Clinical Trial Readiness is our primary funding focus. While multiple precision treatment strategies are in development for 5p- syndrome, none are yet available for patients. Our mission is to accelerate the availability of safe and effective treatments that meaningfully modify 5p- syndrome to reduce suffering for patients and families.

We prioritize research in these critical areas:

• Biology - fundamental research into 5p- syndrome mechanisms

• Translational science - bridging laboratory discoveries to clinical applications

• Biomarkers and endpoints - developing measurable outcomes for clinical trials

• Patient network development - establishing multidisciplinary clinic networks

Seed Grants

Up to $25,000 | One year duration

Perfect for small proof-of-concept research projects or procurement of research assets to initiate 5p- syndrome research.

Trainee Grants

Up to $65,000 | One year duration

Typically fund salary and research costs for postdoctoral fellows studying 5p- syndrome. Renewable for a second year at CDCRF's discretion.

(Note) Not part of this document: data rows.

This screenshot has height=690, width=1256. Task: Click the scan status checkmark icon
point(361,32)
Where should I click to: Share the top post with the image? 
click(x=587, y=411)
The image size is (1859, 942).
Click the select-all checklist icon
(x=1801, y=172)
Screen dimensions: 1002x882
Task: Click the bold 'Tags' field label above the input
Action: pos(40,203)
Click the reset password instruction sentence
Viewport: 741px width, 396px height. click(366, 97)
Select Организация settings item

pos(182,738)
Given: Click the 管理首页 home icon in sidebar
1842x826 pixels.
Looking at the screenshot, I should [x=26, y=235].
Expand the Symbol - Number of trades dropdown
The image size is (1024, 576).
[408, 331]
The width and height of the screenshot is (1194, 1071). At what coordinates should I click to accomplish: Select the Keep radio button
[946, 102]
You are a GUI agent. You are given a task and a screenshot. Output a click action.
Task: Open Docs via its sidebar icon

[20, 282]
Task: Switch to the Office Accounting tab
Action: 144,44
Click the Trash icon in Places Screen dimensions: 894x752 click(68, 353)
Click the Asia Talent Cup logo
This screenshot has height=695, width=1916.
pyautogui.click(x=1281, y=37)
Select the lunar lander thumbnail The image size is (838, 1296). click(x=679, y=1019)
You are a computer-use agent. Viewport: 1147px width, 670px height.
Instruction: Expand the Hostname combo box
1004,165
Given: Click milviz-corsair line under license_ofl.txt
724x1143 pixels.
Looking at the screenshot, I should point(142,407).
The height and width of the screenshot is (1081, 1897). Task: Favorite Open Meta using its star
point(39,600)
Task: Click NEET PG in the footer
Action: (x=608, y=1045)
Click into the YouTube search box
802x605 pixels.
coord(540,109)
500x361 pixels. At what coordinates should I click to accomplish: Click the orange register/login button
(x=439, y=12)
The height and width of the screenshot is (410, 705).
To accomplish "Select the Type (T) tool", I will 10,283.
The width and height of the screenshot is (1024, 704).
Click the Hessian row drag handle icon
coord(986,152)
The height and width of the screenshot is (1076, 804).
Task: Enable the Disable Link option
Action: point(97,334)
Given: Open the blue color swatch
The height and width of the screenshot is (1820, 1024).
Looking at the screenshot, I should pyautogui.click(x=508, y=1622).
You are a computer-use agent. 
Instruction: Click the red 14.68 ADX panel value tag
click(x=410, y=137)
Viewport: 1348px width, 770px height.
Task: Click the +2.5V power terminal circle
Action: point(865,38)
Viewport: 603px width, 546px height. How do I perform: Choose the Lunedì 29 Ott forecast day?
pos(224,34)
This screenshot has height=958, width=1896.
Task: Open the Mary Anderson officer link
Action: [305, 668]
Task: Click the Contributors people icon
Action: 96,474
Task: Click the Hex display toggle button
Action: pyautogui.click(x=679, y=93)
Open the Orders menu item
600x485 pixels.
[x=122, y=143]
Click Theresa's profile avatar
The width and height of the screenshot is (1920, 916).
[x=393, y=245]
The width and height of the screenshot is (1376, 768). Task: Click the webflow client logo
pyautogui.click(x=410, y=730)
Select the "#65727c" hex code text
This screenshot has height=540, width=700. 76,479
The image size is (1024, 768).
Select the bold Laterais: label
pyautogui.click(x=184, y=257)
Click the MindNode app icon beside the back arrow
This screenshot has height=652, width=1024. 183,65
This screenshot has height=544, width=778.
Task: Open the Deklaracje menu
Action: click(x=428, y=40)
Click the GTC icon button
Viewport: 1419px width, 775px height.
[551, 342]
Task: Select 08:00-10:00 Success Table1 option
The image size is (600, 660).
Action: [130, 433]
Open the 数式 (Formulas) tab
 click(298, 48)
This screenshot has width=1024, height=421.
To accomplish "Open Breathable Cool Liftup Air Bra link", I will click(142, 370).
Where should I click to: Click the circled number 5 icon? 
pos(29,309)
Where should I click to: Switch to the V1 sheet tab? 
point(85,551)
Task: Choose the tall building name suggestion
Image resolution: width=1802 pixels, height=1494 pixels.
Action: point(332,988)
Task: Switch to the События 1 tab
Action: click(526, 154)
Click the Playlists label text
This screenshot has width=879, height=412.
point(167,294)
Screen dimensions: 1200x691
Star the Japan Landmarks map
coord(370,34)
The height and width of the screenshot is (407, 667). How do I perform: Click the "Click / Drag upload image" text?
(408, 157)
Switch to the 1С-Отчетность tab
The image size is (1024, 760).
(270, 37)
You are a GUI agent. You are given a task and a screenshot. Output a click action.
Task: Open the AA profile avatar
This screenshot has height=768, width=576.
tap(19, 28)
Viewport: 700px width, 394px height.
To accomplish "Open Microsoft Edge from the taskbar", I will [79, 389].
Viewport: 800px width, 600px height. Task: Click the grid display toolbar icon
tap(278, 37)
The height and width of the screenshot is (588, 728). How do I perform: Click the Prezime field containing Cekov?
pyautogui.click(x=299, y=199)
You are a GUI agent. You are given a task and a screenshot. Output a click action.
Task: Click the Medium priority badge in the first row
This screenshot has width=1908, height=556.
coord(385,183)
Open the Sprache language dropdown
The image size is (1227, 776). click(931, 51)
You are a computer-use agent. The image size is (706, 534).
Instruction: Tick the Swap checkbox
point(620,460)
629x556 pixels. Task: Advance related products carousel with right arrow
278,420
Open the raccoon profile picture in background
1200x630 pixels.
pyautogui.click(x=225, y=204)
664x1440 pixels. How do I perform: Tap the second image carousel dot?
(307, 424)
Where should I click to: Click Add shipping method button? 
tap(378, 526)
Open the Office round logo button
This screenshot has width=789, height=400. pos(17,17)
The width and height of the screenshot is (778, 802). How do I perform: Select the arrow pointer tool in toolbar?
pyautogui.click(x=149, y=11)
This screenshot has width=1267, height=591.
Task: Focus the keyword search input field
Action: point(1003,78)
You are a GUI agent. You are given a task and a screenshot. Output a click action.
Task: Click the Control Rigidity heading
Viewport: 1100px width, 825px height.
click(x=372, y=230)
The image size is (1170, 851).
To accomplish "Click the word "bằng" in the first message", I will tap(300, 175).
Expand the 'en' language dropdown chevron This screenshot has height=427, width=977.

Status reports required every six months.

Investigator Awards

Up to $130,000 | Up to two years

Support comprehensive studies including synaptic function research, protein-protein interactions, drug action in 5p- syndrome models, and translational precision medicine research. Status reports required every six months.

Clinical Network Support

Variable funding | Variable duration

Supports establishment or continuation of multidisciplinary clinics for patient care and Natural History Study data collection.

Presentation Requirement: All grant recipients present their work at the Cri du Chat Research Foundation's Annual Science Conference.

Indirect Costs Policy: CDCRF has a board-directed policy that does not allow payment of indirect costs to nonprofit institutions. Review our Indirect Costs Policy →

Reporting: Trainee grants and Investigator awards require status reports every six months.